■ Work required
Of all the lines in the records below, copy only those that contain the string "Crore".

■ Data
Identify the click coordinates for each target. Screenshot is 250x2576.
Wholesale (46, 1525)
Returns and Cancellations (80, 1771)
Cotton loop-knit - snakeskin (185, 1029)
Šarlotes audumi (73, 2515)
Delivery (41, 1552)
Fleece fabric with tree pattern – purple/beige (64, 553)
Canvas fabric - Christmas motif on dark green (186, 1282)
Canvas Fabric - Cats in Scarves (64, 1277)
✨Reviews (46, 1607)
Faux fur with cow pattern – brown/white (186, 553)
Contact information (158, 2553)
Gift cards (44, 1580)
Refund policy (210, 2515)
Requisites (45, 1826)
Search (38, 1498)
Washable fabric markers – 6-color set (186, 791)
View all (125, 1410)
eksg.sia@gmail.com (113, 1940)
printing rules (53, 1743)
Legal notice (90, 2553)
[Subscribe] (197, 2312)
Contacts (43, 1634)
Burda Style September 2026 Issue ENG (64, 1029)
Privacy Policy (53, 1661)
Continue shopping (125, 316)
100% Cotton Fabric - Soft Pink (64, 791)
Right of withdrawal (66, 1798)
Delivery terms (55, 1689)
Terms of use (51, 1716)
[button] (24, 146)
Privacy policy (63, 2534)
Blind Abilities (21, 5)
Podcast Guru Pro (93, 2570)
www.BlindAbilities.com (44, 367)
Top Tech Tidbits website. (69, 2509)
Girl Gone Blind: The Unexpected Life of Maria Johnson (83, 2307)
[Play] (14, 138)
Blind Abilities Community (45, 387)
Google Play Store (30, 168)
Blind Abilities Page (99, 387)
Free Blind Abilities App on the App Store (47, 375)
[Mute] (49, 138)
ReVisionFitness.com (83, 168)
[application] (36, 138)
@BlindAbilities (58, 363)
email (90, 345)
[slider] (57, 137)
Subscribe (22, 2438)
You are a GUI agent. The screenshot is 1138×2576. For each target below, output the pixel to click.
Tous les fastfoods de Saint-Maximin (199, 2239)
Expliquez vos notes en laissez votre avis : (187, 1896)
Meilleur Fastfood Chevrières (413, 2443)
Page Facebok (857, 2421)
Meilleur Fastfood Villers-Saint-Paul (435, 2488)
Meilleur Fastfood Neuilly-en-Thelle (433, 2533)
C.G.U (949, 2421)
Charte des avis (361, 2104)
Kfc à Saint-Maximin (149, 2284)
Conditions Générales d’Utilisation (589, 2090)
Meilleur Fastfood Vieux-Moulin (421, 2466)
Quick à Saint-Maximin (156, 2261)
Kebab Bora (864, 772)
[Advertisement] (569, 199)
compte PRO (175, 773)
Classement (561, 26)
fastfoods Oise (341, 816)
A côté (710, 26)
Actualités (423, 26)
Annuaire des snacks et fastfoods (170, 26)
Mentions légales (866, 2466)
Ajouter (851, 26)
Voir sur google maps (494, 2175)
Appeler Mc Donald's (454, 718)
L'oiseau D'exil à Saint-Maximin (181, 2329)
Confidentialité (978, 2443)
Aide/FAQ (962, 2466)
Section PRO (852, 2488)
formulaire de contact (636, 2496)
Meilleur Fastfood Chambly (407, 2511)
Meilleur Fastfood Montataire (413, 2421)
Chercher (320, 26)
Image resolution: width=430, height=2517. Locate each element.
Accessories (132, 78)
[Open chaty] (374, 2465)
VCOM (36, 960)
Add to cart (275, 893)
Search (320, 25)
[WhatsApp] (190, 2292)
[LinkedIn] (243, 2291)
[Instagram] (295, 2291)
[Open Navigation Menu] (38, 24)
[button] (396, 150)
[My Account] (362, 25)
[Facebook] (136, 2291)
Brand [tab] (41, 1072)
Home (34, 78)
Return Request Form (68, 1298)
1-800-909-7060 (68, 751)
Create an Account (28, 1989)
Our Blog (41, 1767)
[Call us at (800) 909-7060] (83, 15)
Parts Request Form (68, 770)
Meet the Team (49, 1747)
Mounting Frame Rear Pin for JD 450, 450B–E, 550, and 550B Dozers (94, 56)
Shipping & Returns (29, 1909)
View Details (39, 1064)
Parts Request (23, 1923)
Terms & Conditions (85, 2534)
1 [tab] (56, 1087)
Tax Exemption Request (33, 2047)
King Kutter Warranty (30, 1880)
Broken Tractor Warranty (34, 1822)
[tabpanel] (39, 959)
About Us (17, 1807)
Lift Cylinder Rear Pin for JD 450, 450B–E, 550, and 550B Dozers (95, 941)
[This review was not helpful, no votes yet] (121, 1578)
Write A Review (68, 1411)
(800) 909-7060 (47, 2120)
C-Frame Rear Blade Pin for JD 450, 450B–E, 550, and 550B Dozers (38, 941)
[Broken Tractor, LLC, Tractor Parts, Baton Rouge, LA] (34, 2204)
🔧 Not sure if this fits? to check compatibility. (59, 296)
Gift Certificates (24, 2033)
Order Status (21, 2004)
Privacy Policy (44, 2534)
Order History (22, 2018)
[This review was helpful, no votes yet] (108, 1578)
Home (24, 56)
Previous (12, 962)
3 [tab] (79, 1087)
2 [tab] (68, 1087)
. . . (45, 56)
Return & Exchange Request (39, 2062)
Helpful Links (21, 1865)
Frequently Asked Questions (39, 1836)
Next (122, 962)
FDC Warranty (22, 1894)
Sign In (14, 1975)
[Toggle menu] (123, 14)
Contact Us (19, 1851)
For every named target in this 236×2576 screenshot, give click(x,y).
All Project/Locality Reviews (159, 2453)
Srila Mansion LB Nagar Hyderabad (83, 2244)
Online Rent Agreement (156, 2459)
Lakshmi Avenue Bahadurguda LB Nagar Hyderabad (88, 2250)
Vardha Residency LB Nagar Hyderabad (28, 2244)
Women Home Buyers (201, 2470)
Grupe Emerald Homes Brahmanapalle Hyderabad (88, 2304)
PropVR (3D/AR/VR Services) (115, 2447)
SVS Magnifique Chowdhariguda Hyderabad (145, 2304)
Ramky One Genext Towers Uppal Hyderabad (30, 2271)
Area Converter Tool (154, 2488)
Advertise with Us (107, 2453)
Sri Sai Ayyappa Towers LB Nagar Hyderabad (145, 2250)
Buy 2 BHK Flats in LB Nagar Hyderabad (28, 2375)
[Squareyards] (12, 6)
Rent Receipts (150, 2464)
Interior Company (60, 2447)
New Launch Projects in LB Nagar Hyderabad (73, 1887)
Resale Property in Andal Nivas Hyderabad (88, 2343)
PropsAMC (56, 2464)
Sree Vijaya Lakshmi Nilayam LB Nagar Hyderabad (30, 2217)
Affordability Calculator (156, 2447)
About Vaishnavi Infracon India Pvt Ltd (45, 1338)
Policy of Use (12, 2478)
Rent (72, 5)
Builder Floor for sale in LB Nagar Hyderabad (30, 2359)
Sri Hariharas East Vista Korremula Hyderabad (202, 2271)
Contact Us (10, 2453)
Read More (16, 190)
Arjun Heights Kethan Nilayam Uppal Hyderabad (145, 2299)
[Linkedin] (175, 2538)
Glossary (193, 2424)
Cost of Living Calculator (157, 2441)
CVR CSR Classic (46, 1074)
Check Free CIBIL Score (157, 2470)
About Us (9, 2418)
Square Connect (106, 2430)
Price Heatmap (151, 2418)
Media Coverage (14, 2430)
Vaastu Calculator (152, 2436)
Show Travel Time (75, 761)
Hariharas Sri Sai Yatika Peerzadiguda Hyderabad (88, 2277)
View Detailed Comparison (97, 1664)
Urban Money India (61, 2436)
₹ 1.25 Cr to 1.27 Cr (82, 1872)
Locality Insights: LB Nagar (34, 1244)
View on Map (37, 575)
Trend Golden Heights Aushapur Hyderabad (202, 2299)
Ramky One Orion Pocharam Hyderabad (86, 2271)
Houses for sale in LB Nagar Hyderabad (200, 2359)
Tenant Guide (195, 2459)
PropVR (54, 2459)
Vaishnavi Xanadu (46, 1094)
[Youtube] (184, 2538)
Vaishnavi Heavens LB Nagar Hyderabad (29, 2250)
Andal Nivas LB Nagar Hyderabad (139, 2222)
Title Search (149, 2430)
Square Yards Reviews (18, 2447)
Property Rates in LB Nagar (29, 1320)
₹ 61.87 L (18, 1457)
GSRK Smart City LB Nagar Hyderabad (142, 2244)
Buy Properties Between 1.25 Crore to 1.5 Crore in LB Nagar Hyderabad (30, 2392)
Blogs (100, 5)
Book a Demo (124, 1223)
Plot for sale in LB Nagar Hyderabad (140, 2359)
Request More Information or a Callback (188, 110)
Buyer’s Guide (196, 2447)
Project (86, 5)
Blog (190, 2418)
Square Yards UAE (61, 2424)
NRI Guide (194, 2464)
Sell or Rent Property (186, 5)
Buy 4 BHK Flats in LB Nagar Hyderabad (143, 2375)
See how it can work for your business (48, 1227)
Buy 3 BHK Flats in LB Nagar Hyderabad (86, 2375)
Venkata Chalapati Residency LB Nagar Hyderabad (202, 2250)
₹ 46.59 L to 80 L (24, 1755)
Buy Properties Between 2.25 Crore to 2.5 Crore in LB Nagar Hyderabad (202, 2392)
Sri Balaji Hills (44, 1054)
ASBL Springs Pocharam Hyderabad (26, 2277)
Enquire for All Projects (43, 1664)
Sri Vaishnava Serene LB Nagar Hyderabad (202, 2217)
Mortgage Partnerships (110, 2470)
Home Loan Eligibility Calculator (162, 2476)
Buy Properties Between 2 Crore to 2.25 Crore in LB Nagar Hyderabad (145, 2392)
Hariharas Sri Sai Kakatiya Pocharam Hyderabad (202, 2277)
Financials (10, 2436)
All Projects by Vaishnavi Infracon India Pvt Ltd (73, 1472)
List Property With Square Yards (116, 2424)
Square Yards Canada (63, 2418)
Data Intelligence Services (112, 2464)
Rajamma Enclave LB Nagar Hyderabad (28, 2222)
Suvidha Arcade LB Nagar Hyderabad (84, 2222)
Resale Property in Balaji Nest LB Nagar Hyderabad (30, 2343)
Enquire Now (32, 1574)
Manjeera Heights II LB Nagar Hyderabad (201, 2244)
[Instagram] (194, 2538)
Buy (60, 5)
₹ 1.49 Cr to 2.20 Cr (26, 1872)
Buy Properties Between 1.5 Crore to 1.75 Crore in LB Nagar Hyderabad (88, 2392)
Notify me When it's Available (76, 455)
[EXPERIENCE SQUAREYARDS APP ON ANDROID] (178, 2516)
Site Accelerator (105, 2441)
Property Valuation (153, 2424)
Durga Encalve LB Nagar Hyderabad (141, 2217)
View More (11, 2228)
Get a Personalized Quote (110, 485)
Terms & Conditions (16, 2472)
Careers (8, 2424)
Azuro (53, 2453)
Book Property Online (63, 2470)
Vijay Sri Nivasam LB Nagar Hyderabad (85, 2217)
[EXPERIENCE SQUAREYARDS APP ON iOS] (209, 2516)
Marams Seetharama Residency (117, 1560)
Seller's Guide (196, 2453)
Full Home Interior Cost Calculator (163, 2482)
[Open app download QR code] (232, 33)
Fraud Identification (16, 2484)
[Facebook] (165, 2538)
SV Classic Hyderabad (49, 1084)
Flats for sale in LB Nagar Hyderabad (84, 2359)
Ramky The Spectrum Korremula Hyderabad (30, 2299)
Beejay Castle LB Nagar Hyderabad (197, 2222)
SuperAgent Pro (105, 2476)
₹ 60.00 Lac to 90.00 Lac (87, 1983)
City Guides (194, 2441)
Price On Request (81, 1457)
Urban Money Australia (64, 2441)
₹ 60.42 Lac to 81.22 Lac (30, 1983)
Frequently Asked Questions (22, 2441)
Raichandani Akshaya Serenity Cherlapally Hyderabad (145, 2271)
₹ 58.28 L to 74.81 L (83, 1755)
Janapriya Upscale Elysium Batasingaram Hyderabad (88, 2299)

■ Final answer
Buy Properties Between 1.25 Crore to 1.5 Crore in LB Nagar Hyderabad (30, 2392)
Buy Properties Between 2.25 Crore to 2.5 Crore in LB Nagar Hyderabad (202, 2392)
Buy Properties Between 2 Crore to 2.25 Crore in LB Nagar Hyderabad (145, 2392)
Buy Properties Between 1.5 Crore to 1.75 Crore in LB Nagar Hyderabad (88, 2392)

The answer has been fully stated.